Pitch-and-Spectrum-Aware Singing Quality Assessment with Bias Correction and Model Fusion
Yu-Fei Shi, Yang Ai, Ye-Xin Lu, Hui-Peng Du, Zhen-Hua Ling
TL;DR
The paper tackles automatic singing quality assessment (MOS) for SVS/SVC outputs by introducing PS-SQA, a pitch- and spectrum-aware enhancement of SSL-based MOS predictors. PS-SQA integrates pitch cues via compressed-pitch and pitch-histogram conditioning and spectral cues via a non-quantized APCodec-based representation, augmented with a bias-correction branch and model fusion to leverage predictor diversity. Trained on SingMOS with the loss $L_1 = \|\hat{y}-y\|_1$, PS-SQA achieves superior system-level SRCC and related metrics, outperforming competing track-2 systems and closely approaching or surpassing the official baseline.

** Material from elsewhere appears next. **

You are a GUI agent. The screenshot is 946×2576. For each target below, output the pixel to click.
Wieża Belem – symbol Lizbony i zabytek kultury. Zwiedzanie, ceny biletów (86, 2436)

This approach demonstrates that explicit melodic and spectral information, together with imbalance-aware training and ensembling, substantially improves automatic singing quality evaluation with practical implications for SVS/SVC deployment.
Abstract
We participated in track 2 of the VoiceMOS Challenge 2024, which aimed to predict the mean opinion score (MOS) of singing samples. Our submission secured the first place among all participating teams, excluding the official baseline. In this paper, we further improve our submission and propose a novel Pitch-and-Spectrum-aware Singing Quality Assessment (PS-SQA) method. The PS-SQA is designed based on the self-supervised-learning (SSL) MOS predictor, incorporating singing pitch and spectral information, which are extracted using pitch histogram and non-quantized neural codec, respectively. Additionally, the PS-SQA introduces a bias correction strategy to address prediction biases caused by low-resource training samples, and employs model fusion technology to further enhance prediction accuracy. Experimental results confirm that our proposed PS-SQA significantly outperforms all competing systems across all system-level metrics, confirming its strong sing quality assessment capabilities.